>> begin Records provided

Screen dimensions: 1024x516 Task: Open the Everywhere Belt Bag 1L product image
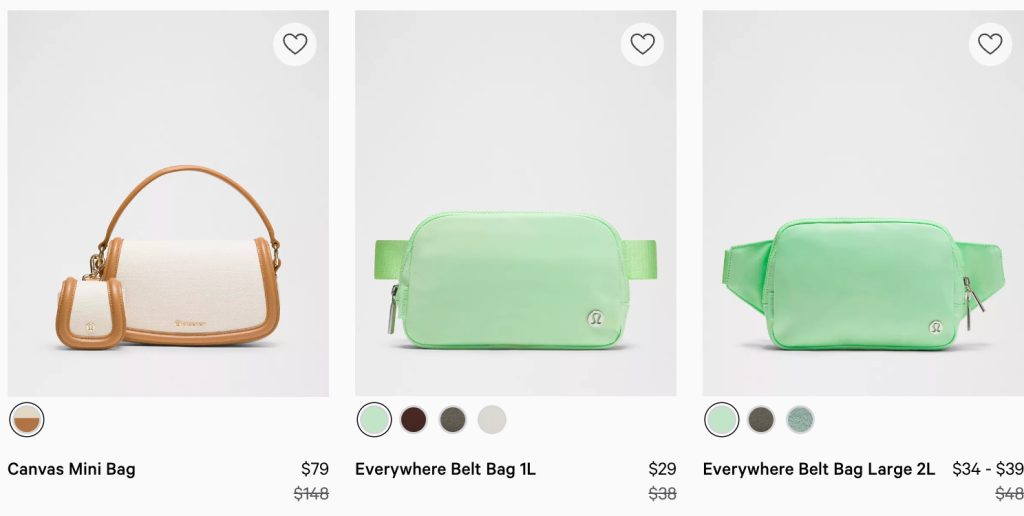click(515, 220)
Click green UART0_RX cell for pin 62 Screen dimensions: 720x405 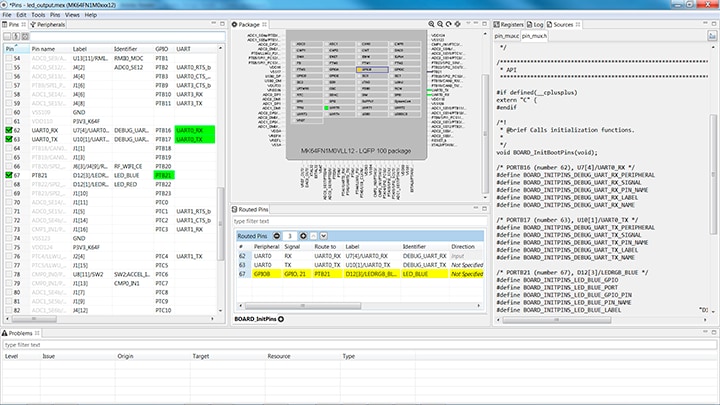click(190, 130)
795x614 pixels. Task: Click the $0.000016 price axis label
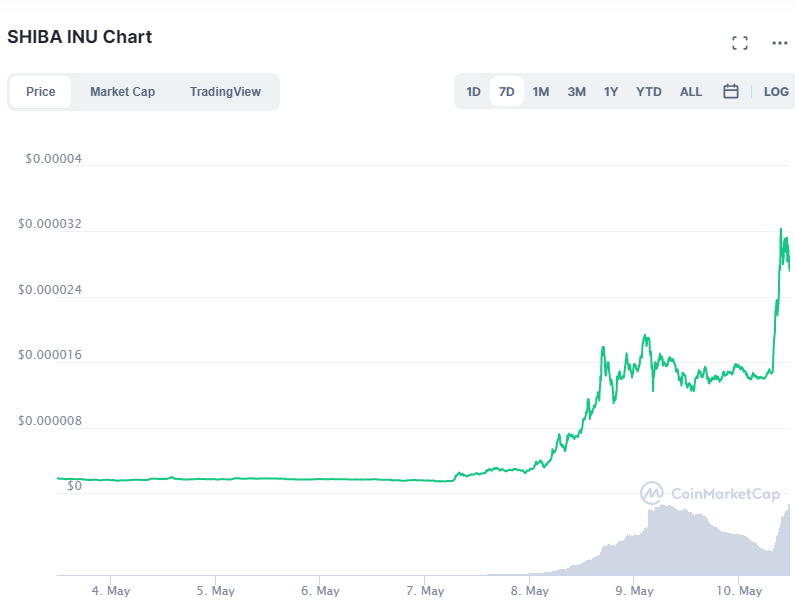[x=50, y=354]
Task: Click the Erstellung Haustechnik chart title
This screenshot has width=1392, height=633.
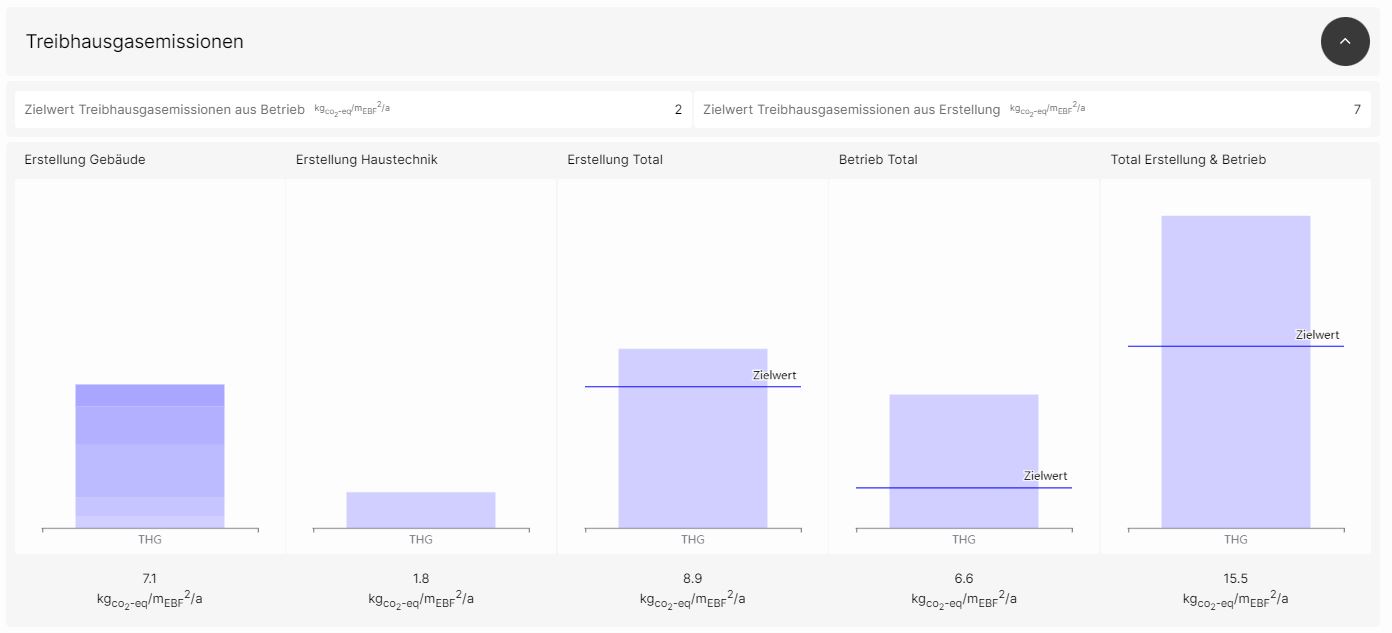Action: (x=366, y=160)
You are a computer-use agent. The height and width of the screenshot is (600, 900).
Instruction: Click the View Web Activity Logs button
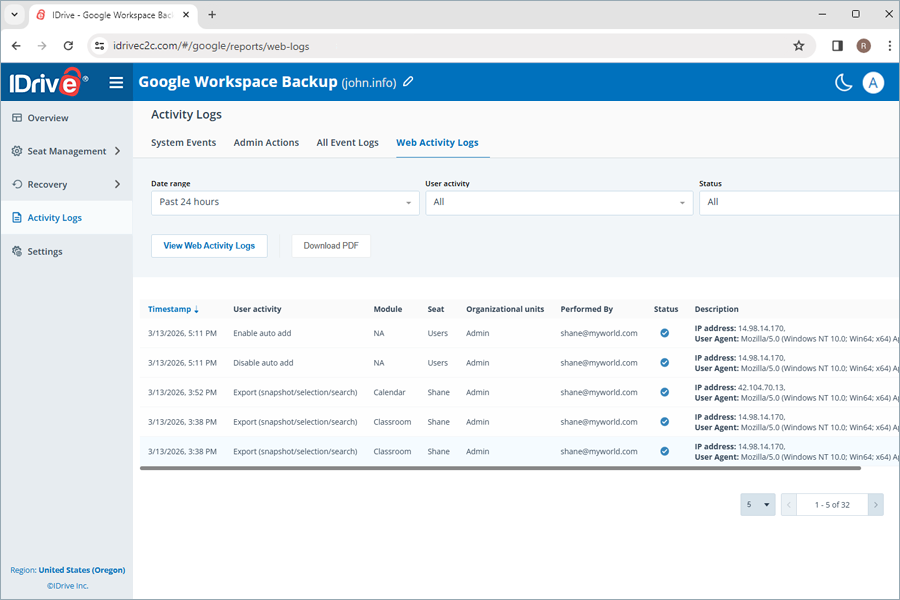(209, 245)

>> end Records provided

◆ **Stated task**
Copy out the entries from the line with "795x614 pixels. Task: Click" up to and including the line with "Action: (x=366, y=160)", leaving the pictures out of your answer.

◆ **Expected answer**
795x614 pixels. Task: Click the $0.000016 price axis label
[x=50, y=354]
Task: Click the Erstellung Haustechnik chart title
This screenshot has width=1392, height=633.
Action: (x=366, y=160)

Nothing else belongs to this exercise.